Task objective> Extract the stretch of lines that starts at the line with "You are a computer-use" and ends at the last line of the data below. Give it exactly, without pictures.

The data>
..............................
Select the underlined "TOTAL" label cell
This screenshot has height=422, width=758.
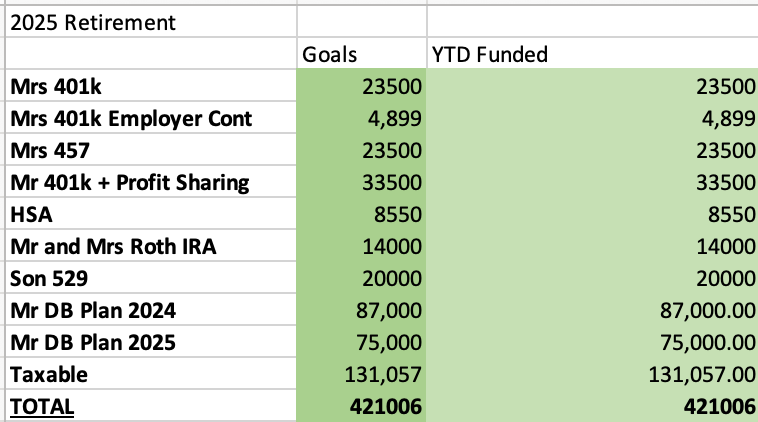[x=150, y=407]
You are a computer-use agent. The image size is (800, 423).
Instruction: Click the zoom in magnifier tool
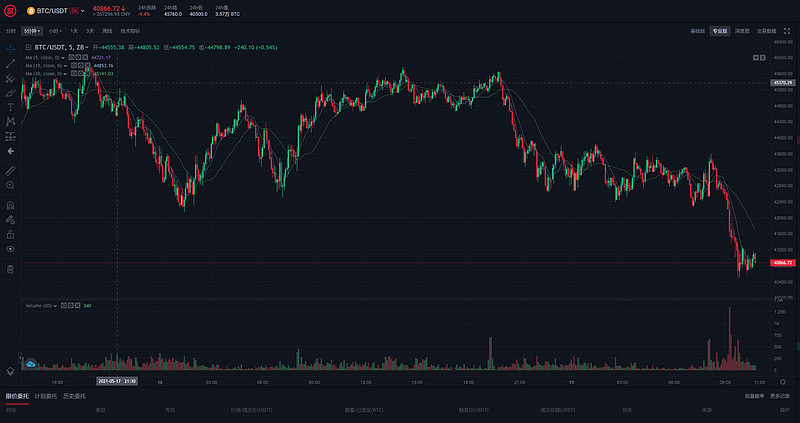tap(10, 185)
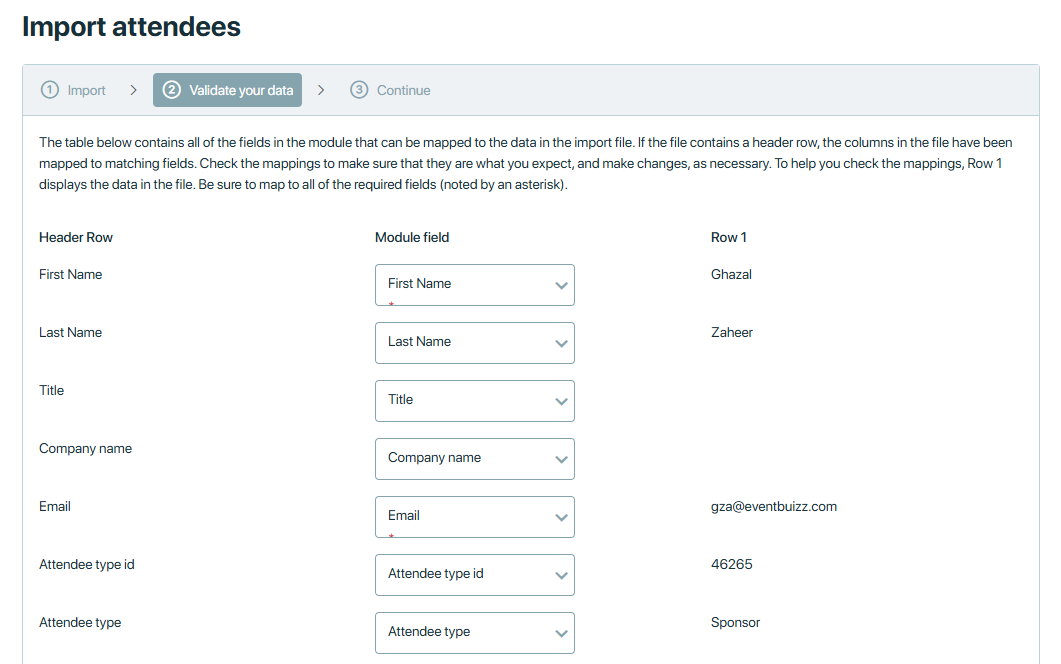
..............................
Answer for this exercise>
You are a computer-use agent. The image size is (800, 423).
Instruction: Click the zoom in magnifier tool
tap(10, 185)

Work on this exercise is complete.